The front and rear wheels on the rover are steerable, and the initial tests will comprise turning the wheels on the spot to confirm the actuators are all working. This will then be followed by the rover taking a very short drive – literally a handful of metres – around Sol 15 of the mission. This will comprise driving the rover forward for a few metres (turning it through about 90-degrees in the process), taking a look back at its landing-point, and then reversing a few metres.
In the meantime, mission planners have already selected Curiosity’s first excursion. This will be for a distance of some 400 metres (1,300 feet) to the south-west of the landing point to a natural intersection of three types of terrain which has been dubbed Glenelg. The traverse is liable to take a while, but once there, the rover will be able to commence a comprehensive check-out of the robot arm and its “hand” of scientific instruments.
Also in preparation for the rover’s coming trek to “Mount Sharp”, JPL released a high-resolution image of the lower slopes of the mound captured by the MastCam’s 34mm camera system and gives a very clear indication of the kind of terrain the rover is liable to be traversing as it climbs the lower slopes of the mount in the months ahead. A scale has been added to the image, and the mesa visible are thought to be equally to buildings around 2 or 3 floors tall.

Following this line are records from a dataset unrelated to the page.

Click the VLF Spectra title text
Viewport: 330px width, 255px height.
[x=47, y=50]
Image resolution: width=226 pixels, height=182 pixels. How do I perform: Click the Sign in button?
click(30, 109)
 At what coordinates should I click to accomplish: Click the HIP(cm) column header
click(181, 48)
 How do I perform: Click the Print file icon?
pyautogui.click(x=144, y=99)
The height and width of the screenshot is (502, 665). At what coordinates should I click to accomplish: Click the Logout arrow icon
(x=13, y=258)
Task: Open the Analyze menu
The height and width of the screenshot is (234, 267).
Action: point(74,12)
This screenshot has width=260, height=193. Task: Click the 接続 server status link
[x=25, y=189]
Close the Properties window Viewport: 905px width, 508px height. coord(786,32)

As with the majority of the colour images released to date, the picture has been white balanced, so the colours are pretty much as they would appear if the scene were illuminated by terrestrial levels of sunlight. This helps scientists in recognising rocks by colour in the more familiar lighting. As Mars receives between one- and two-thirds the amount of sunlight received by Earth, were the images rendered using typical Martian lighting levels, they would appear far more bland, as with the images in my last MSL article.
Mohawk Guy Returns
One of two unexpected celebrities during the liver coverage of MSL’s landing on Mars was Bobak Ferdowsi. He is a mission flight director with responsibilities for “driving” Curiosity, but found fame when images of his Mohawk haircut featured prominently in the mission landing coverage from JPL, leading to him being globally dubbed “Mohawk Guy”. The haircut itself is one of a number Ferdowski, who has been a part of the MSL team since 2003, has sported to mark various parts of the mission. NASA has been quick to recognise and embrace his celebrity, and he’s given numerous “personal interest” interviews that have helped keep the mission in the public eye. This week he’s back, hosting JPL’s weekly updates on the mission, and filling-in on the bits I’ve not covered here.

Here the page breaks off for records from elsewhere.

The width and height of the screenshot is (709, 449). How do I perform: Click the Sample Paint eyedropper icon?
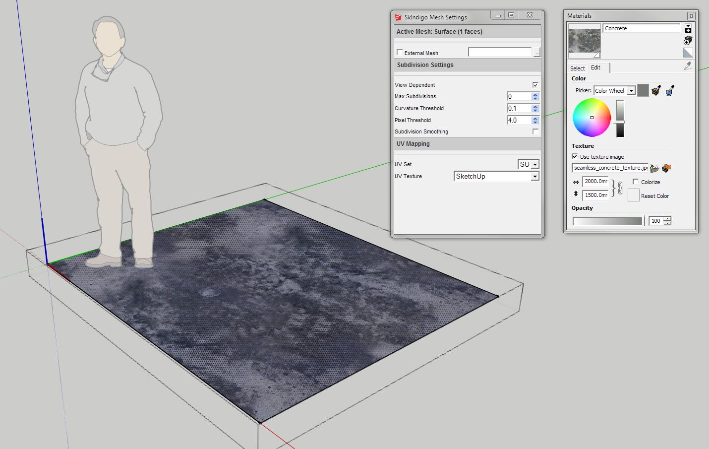point(688,66)
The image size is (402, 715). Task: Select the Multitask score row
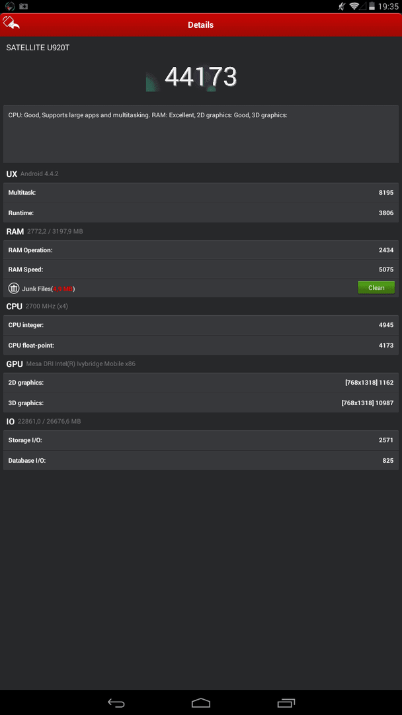[201, 193]
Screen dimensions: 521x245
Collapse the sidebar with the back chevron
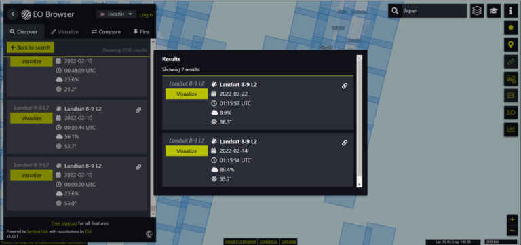(x=13, y=14)
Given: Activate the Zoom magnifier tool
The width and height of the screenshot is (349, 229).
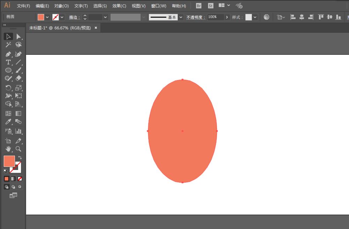Looking at the screenshot, I should 18,149.
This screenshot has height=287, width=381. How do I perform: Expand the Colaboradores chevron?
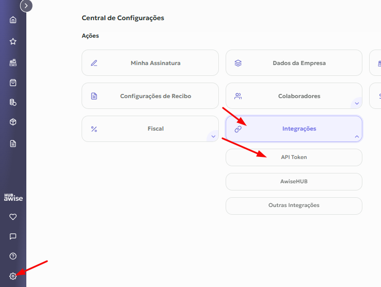[x=357, y=103]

The Mars Descent Imager recorded just over 1,000 high-resolution images during the MSL’s descent through the last 3.7 kilometres of the Martian atmosphere. This represents a period spanning the parachute descent and the power descent phase once the rover / descent stage had separated from their protective aeroshell. These images have been returned to Earth along with the other images being returned by the Navcams, Mastcam systems, et al, and are being worked on to present what is hoped will be a video montage of the vehicle’s descent to a point shortly before landing.
On Friday August 17th, the mission team released a short piece of footage put together from the images received which shows the MSL’s heat shield as it impacts the surface of Mars.